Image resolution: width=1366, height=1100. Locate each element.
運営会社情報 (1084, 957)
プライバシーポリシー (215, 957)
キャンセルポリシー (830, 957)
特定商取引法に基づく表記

_Your objective_
Without leaving anything out, repeat the data exactly.

_Answer below_
Image resolution: width=1366, height=1100. Locate each element.
運営会社情報 (1084, 957)
プライバシーポリシー (215, 957)
キャンセルポリシー (830, 957)
特定商取引法に基づく表記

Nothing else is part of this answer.